Background. Obesity is a global public health problem. Escalating rates of overweight and obesity are also taking a toll in Asian countries that have historically had much lower rates. Despite the growing prevalence of obesity worldwide, studies show that nurses and other health professionals hold negative attitudes towards obese people, which may affect the care of obese patients.
Design. Cross-sectional study.
Methods. A self-administered questionnaire was completed by 352 undergraduate student nurses and 198 registered nurses. The questionnaire consisted of the Fat Phobia Scale, the Attitudes Toward Obese Adult Patients Scale and a demographic profile. Data were analysed using descriptive statistics and student’s t-tests.
Results. Overall mean scores on the Fat Phobia Scale (3·53 SD 0·47) indicated average levels of fat phobia and mean scores on the Attitudes Toward Obese Adult Patients scale (2·64 SD 0·51) indicated neutral attitudes towards obese patients. Registered nurses had significantly higher levels of fat phobia and more negative attitudes than did student nurses. The majority of participants perceived that obese people liked food, overate and were shapeless, slow and unattractive. Additionally, over one-half of participants believed that obese adults should be put on a diet while in hospital.
Conclusions. Results of this study show that both registered nurses and student nurses have negative perceptions of obesity and are unlikely to attribute positive characteristics to obese individuals. That registered nurses hold more negative attitudes towards obese person is cause for concern.
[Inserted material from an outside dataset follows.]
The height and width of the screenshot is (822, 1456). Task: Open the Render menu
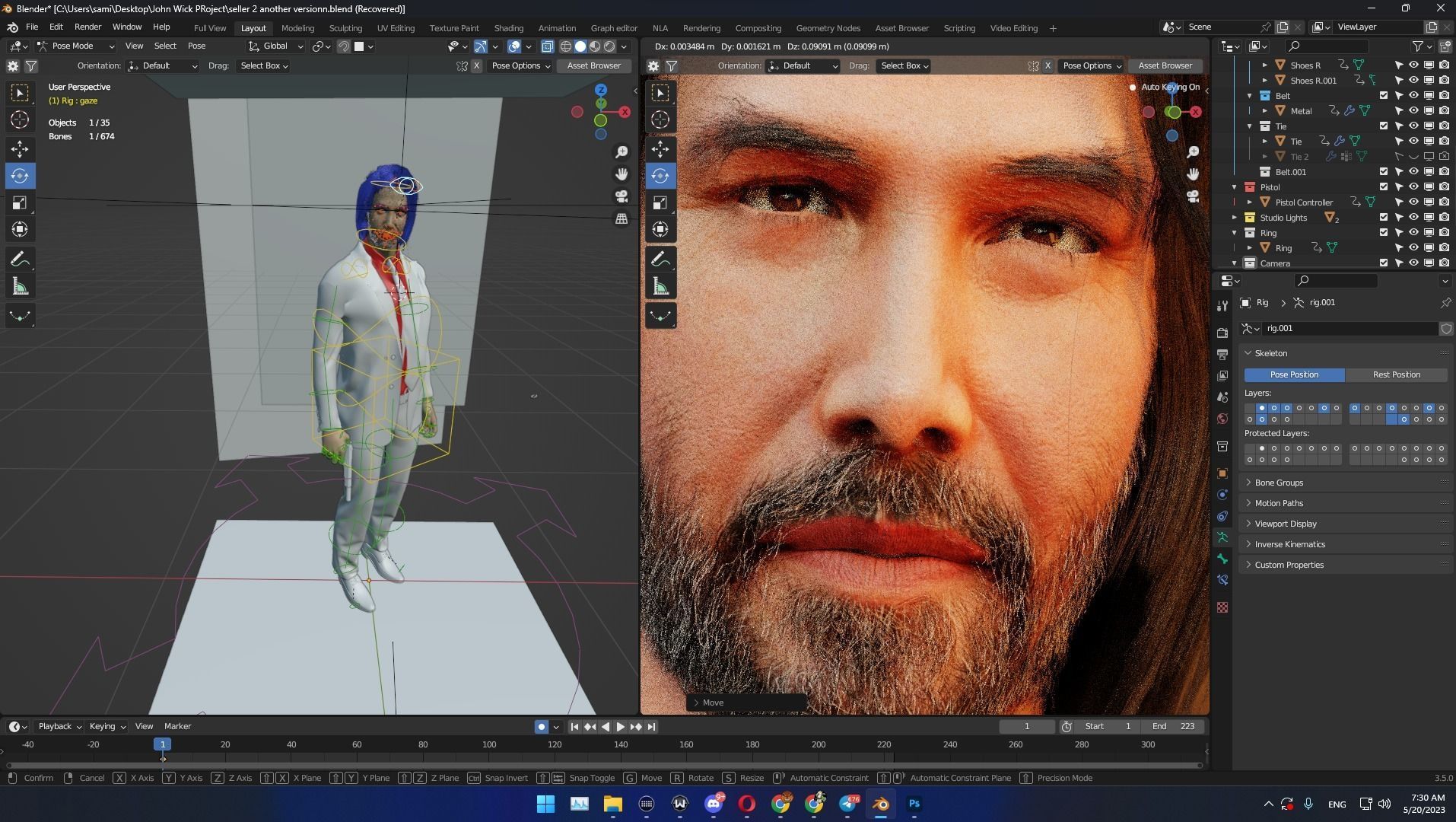pyautogui.click(x=87, y=27)
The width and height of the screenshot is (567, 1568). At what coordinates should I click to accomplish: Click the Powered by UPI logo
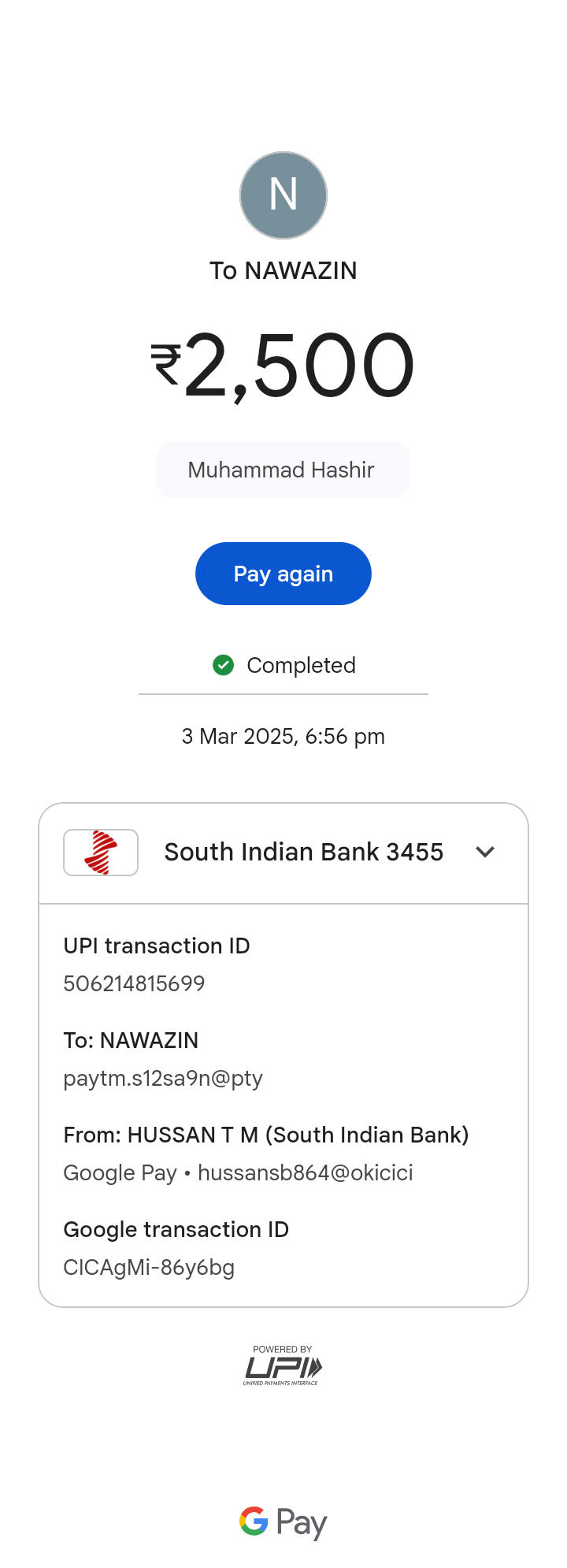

Relevance to clinical practice. Given the increasing prevalence of obesity and the disproportionate number of obese persons affected by many health conditions, current and future nurses should have positive professional attitudes towards obese individuals. Obesity needs to more be adequately addressed, both in basic nursing education programs and in continuing professional education for practising nurses.